Riesenband auf der Bühne
Sampson sang „Nobody But You“, mit dem er beim Eurovision Song Contest den unerwarteten dritten Platz geschafft hatte. Die Seer lieferten den volkstümlichen Beitrag, während Opus bekannten Austropop bot. Bereits im Vorfeld groß angekündigt worden war die möglicherweise größte Band der Welt: Rund 500 Musikerinnen und Musiker aus ganz Österreich sowie Frankreich, Italien, Ungarn und anderen Ländern hatten sich gemeldet, um einen Beitrag zum musikalischen „Servus Europa“ zu liefern.

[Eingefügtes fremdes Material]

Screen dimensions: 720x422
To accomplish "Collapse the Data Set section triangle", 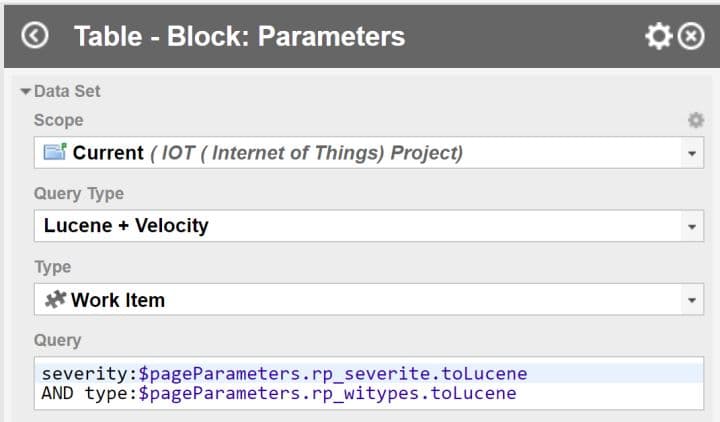I will pyautogui.click(x=25, y=92).
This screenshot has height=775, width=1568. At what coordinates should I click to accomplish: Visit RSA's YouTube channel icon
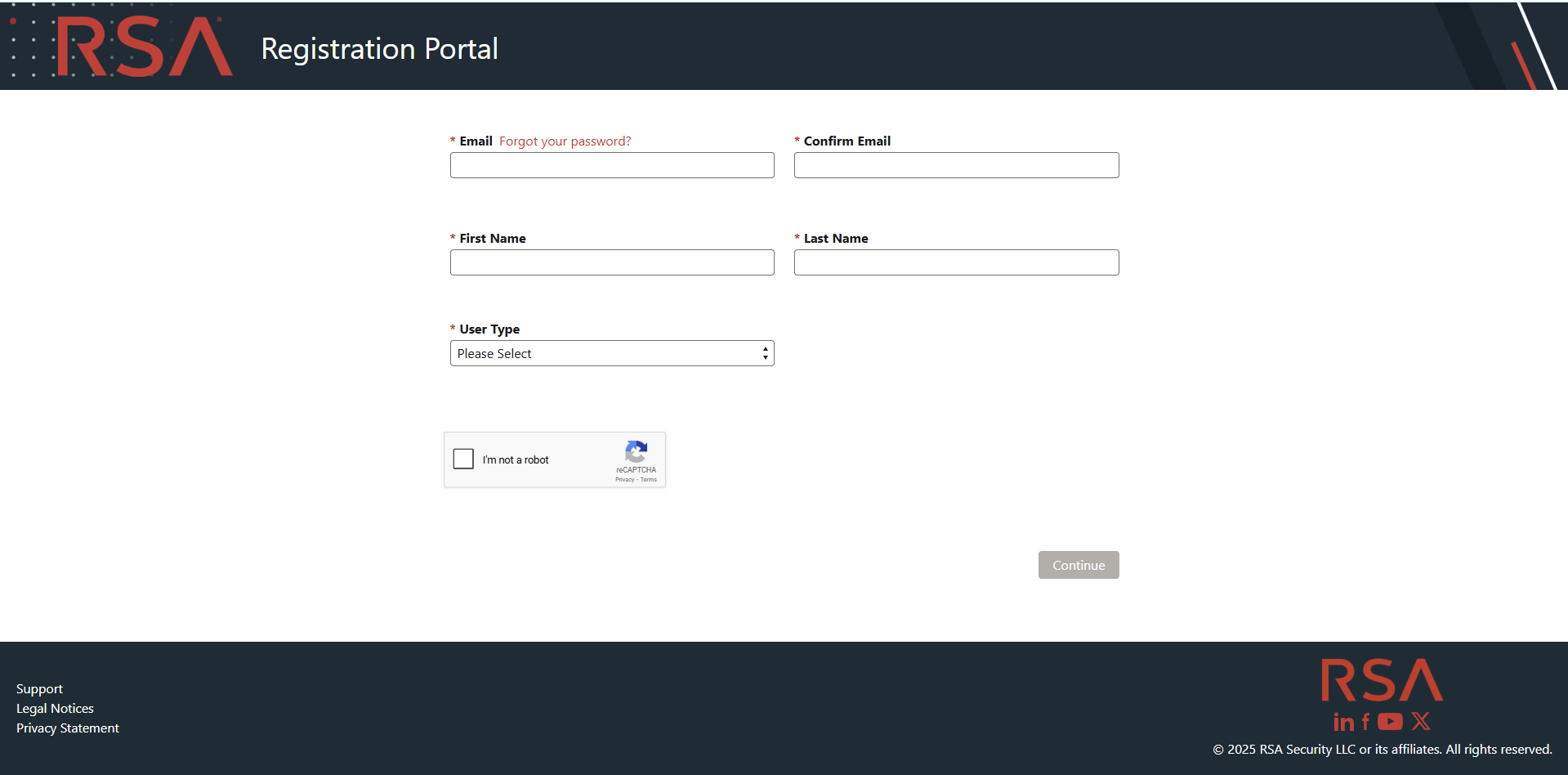(1390, 722)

Sie spielten zu Beginn des Konzerts die „Ode an die Freude“, die Europahymne, gesungen von einem Kinderchor. Anschließend kam Bundeskanzler Kurz auf die Bühne, begrüßte das Publikum und gestand ein, dass seine „Talente für Instrumente nicht vorhanden“ seien. Das Konzert konnte bei freiem Eintritt besucht werden. Seitens der Polizei hieß es, dass es bis auf eine Protestaktion während der Pressekonferenz kurz vor Mittag nahe dem Gipfel der Planai zu keinen nennenswerten Zwischenfällen gekommen sei.
Hunderte Veranstaltungen während des Vorsitzes
Ob Österreichs EU-Vorsitz auch so reibungsfrei verlaufen wird, ist eine andere Frage. Die Verhandlungen zum mehrjährigen Finanzrahmen 2021 - 2027 werden - glauben Beobachter - so schwierig wie noch nie in der Geschichte der Gemeinschaft, weil mit dem Wegfall des Milliardennettobeitrags der Briten vieles anders wird.
Auch die „Brexit“-Verhandlungen selbst werden ein harter Brocken. Zum von Österreich forcierten Schwerpunkt Migration soll es bei einem EU-Gipfel am 20. September in Salzburg, der sich dem Thema Sicherheit widmen soll, konkrete Ergebnisse geben. Generell wird es während der Ratspräsidentschaft an die 300 Vorsitzveranstaltungen in Österreich geben. Kommende Woche am 3. Juli hält Kanzler Kurz im Europäischen Parlament in Straßburg seine Grundsatzrede. Am 5. und 6. Juli wird dann die EU-Kommission zu einem Antrittsbesuch in Wien erwartet.